On Tuesday January 12 I was fired from my job. What made my termination heart wrenching were the reasons for my termination and the aftermath. I was accused of theft for something I found or more like of something the guest left behind, and me not knowing the policies, used it thinking it was not theft. I had to pay the amount which was not a great amount and then I was told I was forever ban from coming back and if I were to return I would be arrested for trespassing. I was shock. For some reasons being accused of theft is one thing but being ban for life wow. I’d really felt like a criminal the moment I heard I was ban. Such is life.

On the same day in the upcoming hr my country Haiti was struck with a 7.0 earthquake. The country’s worst natural disaster recorded. Here I was contemplated on my worst day of my life when people back home were having an even greater degree of worst day of their lives. The loss of lives and livelihood, all gone within 30 second shake of the earth that caused so much catastrophic so much anger and despair. Haitian and American from the US worrying and having panic attack for the lost of their love ones.

Suddenly my big, bad, day suddenly turned small, petit nothing while the entire world watches what was happening in Haiti. I did not want it to be us, why did it have to be us? We already have nothing, poorest of all poor lacking of morals and justice. Why could it have been Jamaica or Trinidad or some other country people of the world actually know and can actually feel sorry it happen to them because they are good people. I watch in terror and in anger, as rubles upon rubles of houses businesses, school pile each other like flat pancakes and the national palace where the president lives fallen to the ground and the cathedral where the people pray to the ground. I don’t know what to think, what to say, what to feel. Are we being punish for something that we did? Maybe if so may God have mercy on the souls of the departed and the livings?

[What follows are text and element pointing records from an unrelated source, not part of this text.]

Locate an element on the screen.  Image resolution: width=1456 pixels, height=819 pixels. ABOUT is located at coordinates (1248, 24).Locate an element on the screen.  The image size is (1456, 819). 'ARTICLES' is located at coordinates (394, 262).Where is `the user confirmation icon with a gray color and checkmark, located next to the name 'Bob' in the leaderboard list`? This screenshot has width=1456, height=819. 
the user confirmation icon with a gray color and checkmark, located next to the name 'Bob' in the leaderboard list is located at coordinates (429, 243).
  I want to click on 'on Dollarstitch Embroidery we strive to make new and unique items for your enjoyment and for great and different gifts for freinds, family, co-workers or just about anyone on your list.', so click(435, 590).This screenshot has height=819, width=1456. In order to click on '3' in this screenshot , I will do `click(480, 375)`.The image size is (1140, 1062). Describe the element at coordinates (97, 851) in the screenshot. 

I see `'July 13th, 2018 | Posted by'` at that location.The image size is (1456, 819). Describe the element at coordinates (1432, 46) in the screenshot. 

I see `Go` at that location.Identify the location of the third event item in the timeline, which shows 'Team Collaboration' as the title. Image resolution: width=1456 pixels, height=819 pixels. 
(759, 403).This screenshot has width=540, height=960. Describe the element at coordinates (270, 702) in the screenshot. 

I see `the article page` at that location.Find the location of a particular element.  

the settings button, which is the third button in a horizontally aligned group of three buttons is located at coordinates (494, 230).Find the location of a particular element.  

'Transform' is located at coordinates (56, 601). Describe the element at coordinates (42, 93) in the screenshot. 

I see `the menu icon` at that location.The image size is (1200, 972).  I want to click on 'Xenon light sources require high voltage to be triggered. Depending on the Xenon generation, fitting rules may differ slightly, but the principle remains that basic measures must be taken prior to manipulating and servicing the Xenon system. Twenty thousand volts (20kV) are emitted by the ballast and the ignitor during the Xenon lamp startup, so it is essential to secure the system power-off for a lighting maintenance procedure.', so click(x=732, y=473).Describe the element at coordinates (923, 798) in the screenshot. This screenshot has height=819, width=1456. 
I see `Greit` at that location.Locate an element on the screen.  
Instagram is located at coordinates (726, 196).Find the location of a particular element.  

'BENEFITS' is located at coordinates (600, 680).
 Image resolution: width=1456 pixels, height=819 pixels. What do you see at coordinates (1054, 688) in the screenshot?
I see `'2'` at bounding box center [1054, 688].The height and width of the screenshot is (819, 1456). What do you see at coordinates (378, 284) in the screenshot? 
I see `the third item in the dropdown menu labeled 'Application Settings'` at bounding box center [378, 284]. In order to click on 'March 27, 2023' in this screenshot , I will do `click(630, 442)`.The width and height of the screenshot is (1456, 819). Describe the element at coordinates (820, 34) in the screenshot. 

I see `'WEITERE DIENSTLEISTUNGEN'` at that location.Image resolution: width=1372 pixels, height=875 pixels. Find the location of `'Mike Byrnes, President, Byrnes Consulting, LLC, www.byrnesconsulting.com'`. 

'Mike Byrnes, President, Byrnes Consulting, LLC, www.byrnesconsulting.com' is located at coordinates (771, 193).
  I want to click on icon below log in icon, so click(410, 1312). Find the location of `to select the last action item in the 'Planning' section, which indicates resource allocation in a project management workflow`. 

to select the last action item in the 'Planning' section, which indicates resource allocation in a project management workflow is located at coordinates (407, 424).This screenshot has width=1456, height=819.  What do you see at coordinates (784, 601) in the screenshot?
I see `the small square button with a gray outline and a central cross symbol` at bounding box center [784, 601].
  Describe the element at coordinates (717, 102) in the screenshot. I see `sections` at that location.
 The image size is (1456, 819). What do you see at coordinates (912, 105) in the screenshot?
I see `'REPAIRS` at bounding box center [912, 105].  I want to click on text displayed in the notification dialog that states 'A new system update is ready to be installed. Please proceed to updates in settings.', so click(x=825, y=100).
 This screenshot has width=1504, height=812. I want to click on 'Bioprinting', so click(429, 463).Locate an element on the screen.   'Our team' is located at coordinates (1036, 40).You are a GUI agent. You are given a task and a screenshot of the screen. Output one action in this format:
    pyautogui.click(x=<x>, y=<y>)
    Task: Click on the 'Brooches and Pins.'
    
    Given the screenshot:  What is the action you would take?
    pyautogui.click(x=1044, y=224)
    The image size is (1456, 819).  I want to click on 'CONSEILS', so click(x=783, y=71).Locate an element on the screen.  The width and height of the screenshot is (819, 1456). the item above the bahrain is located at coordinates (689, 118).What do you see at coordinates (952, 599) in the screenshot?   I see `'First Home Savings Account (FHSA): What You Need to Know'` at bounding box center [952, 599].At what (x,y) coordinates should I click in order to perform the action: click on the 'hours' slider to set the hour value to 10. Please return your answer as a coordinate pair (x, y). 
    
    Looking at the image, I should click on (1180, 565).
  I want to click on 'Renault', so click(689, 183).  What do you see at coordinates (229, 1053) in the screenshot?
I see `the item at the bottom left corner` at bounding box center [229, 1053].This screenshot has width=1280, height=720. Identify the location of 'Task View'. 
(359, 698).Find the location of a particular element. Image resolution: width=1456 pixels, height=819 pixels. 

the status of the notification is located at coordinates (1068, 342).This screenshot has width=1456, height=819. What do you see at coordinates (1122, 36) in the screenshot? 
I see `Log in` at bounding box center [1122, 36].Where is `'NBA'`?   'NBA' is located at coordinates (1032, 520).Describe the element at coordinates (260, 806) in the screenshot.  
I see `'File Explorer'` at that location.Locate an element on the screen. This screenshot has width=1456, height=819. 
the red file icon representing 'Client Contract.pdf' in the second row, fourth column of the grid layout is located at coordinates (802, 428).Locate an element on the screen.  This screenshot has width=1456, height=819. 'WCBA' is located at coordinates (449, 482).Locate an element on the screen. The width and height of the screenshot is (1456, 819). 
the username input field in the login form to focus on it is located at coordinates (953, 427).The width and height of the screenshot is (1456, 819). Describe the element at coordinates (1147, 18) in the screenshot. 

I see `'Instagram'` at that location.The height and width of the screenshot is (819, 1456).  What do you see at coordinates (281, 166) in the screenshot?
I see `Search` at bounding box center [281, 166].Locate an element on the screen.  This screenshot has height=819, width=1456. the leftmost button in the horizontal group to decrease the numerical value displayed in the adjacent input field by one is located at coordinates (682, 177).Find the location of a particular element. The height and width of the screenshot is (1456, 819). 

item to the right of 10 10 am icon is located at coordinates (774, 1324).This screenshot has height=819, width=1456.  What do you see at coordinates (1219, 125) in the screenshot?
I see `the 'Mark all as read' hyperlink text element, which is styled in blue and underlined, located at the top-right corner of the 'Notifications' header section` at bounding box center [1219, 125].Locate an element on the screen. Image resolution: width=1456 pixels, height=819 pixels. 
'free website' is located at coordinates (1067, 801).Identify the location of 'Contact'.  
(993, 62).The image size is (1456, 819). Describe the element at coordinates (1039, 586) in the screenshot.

I feel embarrass as the world come to our aid, we have nothing to defend ourselves, no national polices but thugs roaming the streets with machetes and guns they stolen by which is showing support by a corrupt government. The world is watching how we are not civilized, fighting for food, water, cloths. The bodies of the dead lying on the street like they were mountains of garbage, no cares, no way of telling who have died, hospital disorganized, it just kills me.

Photos flashes in my face of my people in need, their lives being capture like art to be put on wall and be examine by boogie folks in their art studio(s). It gotten on my nerve each time I opened my internet browser. It sicken me, each image reminds me how useless, and unemotional I was about this event and being in my house, giving cash, sending prayers, and hope was not the way I wanted to help. People was evacuating living the country, lucky for them they had another country to go to while those who dint stayed behind and died, cowards. They use and abuse and when things get worst they leave. I would not have leave but stay and rebuild and remake what once better and greater. But instead they flee leaving behind the hopeless. Lucky for them they have another place to call home. I am all emotions.

Being in denial is an ugly thing. I suppress my feelings so I can be strong for what is going on. I wish people would stop asking if my families are all right but I know it is because they are concerned. I don’t want to panic, nor do I want to be afraid of what might happen next. I don’t want to watch the news of what is going but I see myself fixate in front of the TV. But I try I am trying hard but from time to time I slip into those moments where am like damn what the fuck is going on. But what I do but watch and send more cash.